To top the rest of the episode off, we’ve got Wade nearly being stabbed to death by a pitchfork, thrown into a chair to be drowned, a Jeep that runs on natural gas, and some rambling from the Professor about coils. In future interviews with John Rhys-Davies, it’s no wonder he accidentally described these tornadoes as upside down, large at the bottom and the tail spinning to the top. One good thing about this episode is the homage to the 1986 movie Stand by Me. Jerry O’Connell and Corey Feldman do the secret handshake called skin-it from the movie. This episode can be fun to watch for the weird, crazy and campy feel, but it shouldn’t be taken seriously. Or maybe it should.
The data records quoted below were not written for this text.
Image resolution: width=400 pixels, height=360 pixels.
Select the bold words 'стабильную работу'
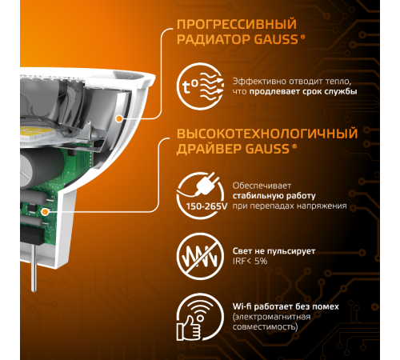click(x=274, y=195)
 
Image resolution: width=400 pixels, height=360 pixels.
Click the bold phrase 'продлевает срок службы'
click(x=307, y=91)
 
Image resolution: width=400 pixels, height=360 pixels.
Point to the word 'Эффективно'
click(x=256, y=81)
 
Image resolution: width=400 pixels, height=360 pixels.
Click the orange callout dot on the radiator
click(x=119, y=118)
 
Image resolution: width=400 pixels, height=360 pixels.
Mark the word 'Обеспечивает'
click(x=262, y=185)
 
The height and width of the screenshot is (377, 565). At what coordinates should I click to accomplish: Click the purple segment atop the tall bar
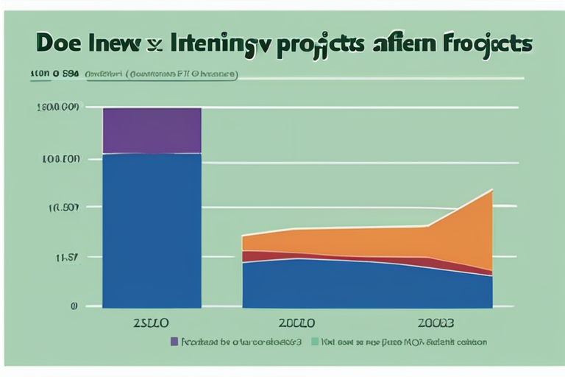[152, 130]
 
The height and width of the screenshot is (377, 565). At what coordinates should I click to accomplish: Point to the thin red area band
[331, 258]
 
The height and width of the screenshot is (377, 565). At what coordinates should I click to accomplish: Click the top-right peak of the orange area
[491, 191]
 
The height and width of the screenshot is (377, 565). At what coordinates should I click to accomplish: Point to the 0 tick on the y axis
[74, 306]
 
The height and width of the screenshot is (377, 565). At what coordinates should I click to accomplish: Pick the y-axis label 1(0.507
[63, 208]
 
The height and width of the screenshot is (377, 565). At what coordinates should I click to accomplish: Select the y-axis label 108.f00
[61, 158]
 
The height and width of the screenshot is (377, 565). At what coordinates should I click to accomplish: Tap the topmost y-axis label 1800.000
[57, 108]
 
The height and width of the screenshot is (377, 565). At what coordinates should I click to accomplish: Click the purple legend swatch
[174, 342]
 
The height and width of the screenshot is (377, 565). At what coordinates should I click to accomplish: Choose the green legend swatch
[315, 342]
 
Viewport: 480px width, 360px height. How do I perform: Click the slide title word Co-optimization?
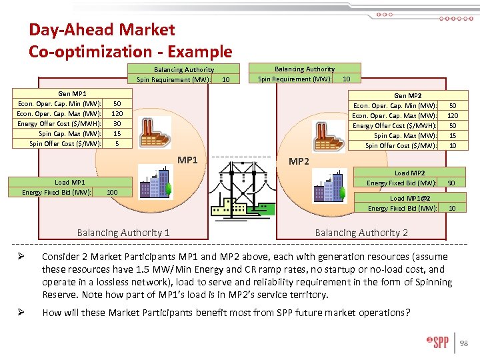(83, 51)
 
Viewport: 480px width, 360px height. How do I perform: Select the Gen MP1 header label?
(72, 94)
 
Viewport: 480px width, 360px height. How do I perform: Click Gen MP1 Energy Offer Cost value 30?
(117, 123)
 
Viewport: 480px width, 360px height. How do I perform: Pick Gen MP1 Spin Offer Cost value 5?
(117, 143)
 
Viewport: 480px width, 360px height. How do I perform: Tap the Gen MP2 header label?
(407, 96)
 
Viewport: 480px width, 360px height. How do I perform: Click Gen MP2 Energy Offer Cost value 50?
(452, 125)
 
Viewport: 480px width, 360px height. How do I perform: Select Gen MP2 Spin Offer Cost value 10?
(452, 145)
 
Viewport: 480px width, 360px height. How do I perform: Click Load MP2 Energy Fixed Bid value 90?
(452, 183)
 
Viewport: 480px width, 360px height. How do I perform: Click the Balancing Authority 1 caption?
(123, 233)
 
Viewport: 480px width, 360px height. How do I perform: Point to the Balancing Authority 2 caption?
(361, 233)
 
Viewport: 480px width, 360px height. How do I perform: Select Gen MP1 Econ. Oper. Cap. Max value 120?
(117, 114)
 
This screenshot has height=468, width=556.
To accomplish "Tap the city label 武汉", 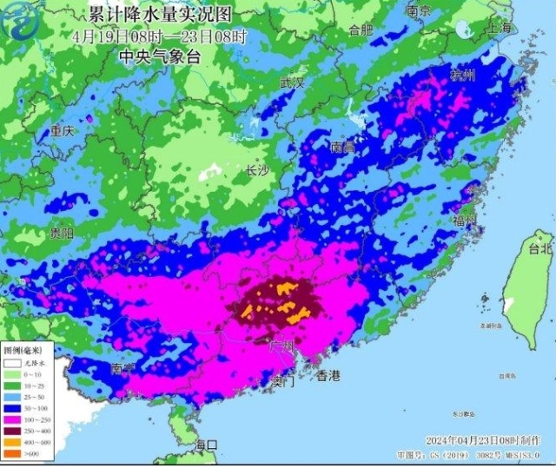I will (x=292, y=83).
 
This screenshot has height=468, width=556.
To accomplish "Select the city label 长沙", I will (x=257, y=170).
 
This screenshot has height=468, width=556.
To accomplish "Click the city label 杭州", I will (x=464, y=76).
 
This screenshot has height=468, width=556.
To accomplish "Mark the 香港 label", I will (x=328, y=376).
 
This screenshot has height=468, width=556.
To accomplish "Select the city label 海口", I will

By accident, I stumbled upon a title on IMDb called ‘The Electric Kool-Aid Acid Test.’ What’s it about? Well, it’s a nonfiction book written by Tom Wolfe in 1968 that documents a group traveling across the United States exploring the experiences of a drug-fueled lifestyle with LSD, or “acid”. Stir together script writers hopped up on LSD acid, as they watch the Twister movie and you have the perfect episode, Electric Twister Acid Test. If there’s anything to learn from this episode, it’s to stay away from the acid.